Mizel Museum is presenting “Survivor Stories: Generations” on Nov. 9, at George Washington High School. Each year the museum produces the Miryam Brand Holocaust Education Film Project, bringing to Denver films and speakers from across the globe to educate students about the Holocaust. Through film the museum encourages exploration of the lessons presented by the Holocaust and genocide, such as resilience, survival and hope.

“Survivor Stories: Generations” is a collection of digital stories that will become part of the Mizel Museum’s new exhibit, 4,000 Year Road Trip: Gathering Sparks. Produced by the Mizel Museum, these four to six minute films feature Holocaust survivors and/or their children or grandchildren telling their stories of survival and resilience through words and pictures.

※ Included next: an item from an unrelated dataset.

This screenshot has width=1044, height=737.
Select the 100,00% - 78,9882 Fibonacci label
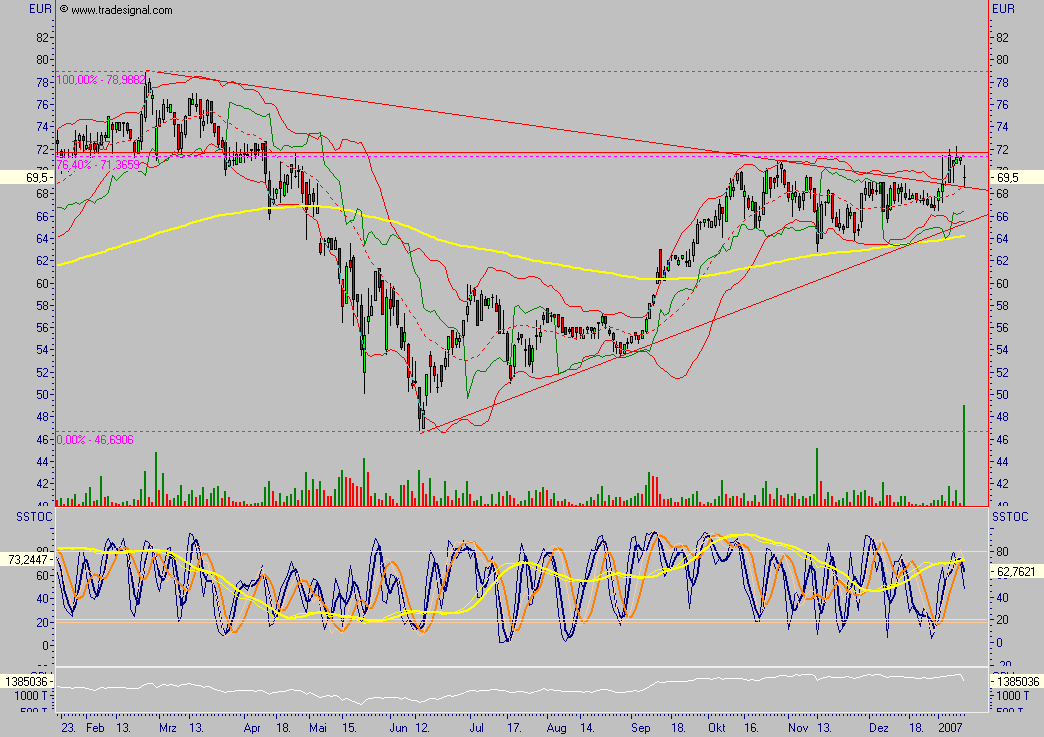(102, 79)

Holocaust survivors will dialogue with high school students from across the Denver area during two 75 minute sessions at George Washington High School.

Making this program really hit home for students will be George Washington principal Loan Maas, who agreed to share her story about growing up as an immigrant child of a Vietnamese mother and an American soldier. Illustrated by two George Washington students, Maas’s story describes how prejudice and intolerance shaped her desire to become a leader whose vision of tolerance and understanding can help shape students’ lives and the world.

Miryam Brand was a Holocaust survivor and Mizel Museum volunteer whose family has chosen to carry forward her legacy through education. Read about past programs at http://www.mizelmuseum.org/honor-3/miryambrandproject/.

Brand and her family want to help ensure that society never forgets, and by educating through film, they are helping students understand that this message isn’t just about history, it’s about intolerance and prejudice — the very things that led to the Holocaust and other acts of terrorism today.

“It’s not just a history lesson,” said Deanne Kapnik, Mizel Museum project manager. “It’s a lesson about today and how important it is that we teach our children to understand, respect and care about their communities and their world.”

“Survivor Stories: Generations” will be held twice on Nov. 9, first at 10:00 am and repeated at 12:00 pm. Classes from all area schools are welcome to attend free of charge. Transportation assistance is available.